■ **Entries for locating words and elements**
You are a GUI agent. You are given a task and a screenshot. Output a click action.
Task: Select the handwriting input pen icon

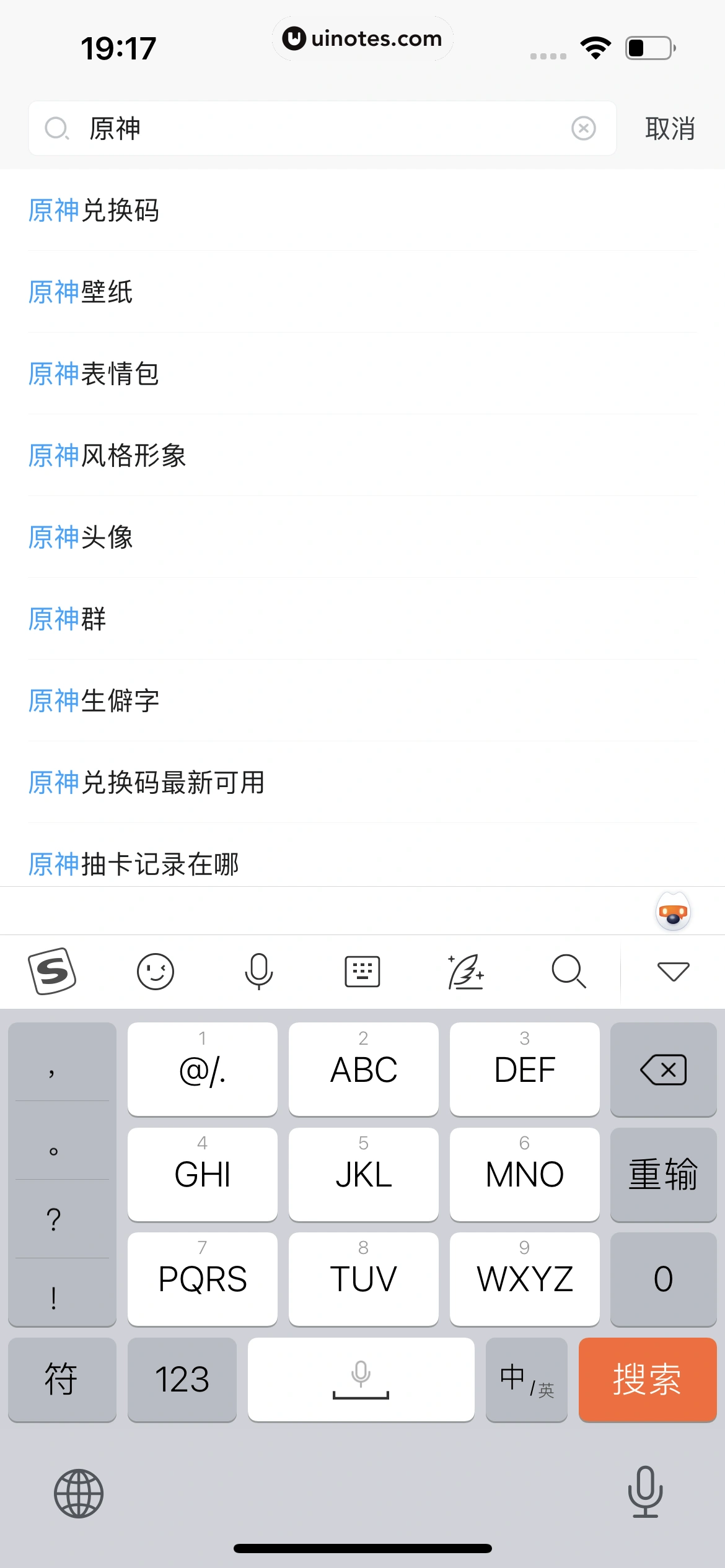(x=465, y=971)
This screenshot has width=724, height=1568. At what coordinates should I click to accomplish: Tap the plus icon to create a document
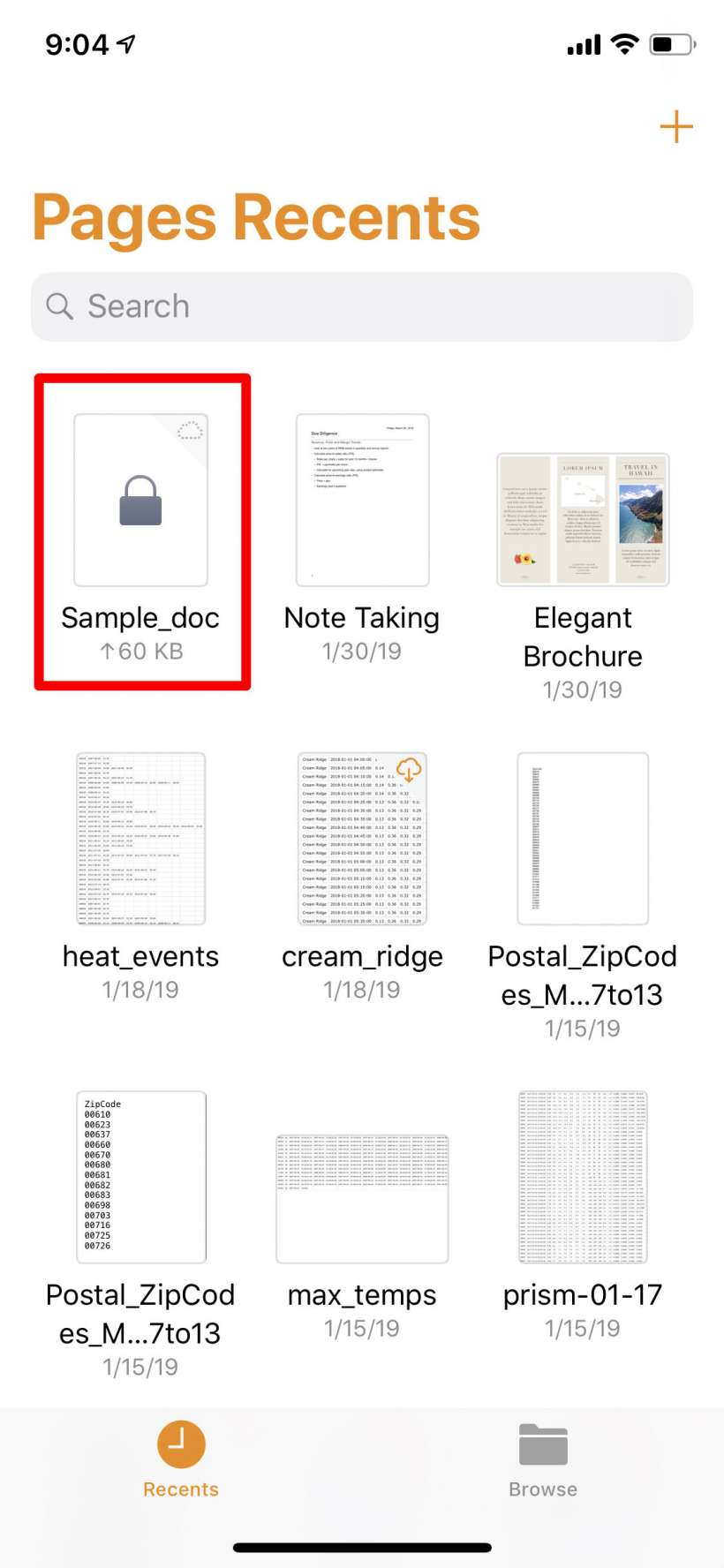[675, 127]
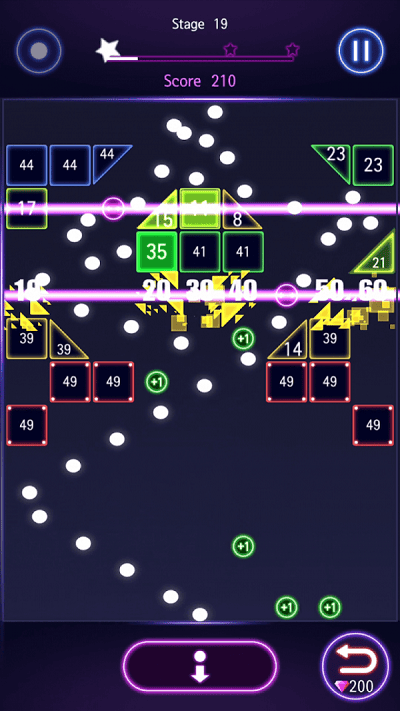Tap the round record button top left
The image size is (400, 711).
click(39, 51)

■ **Description of the task**
Show each line of the rows above that contains the string "click", copied in full.

■ **Exercise solution**
You are a GUI agent. You are given a task and a screenshot. Output a click action.
This screenshot has width=724, height=1568. At what coordinates should I click to accomplish: Tap the plus icon to create a document
click(39, 51)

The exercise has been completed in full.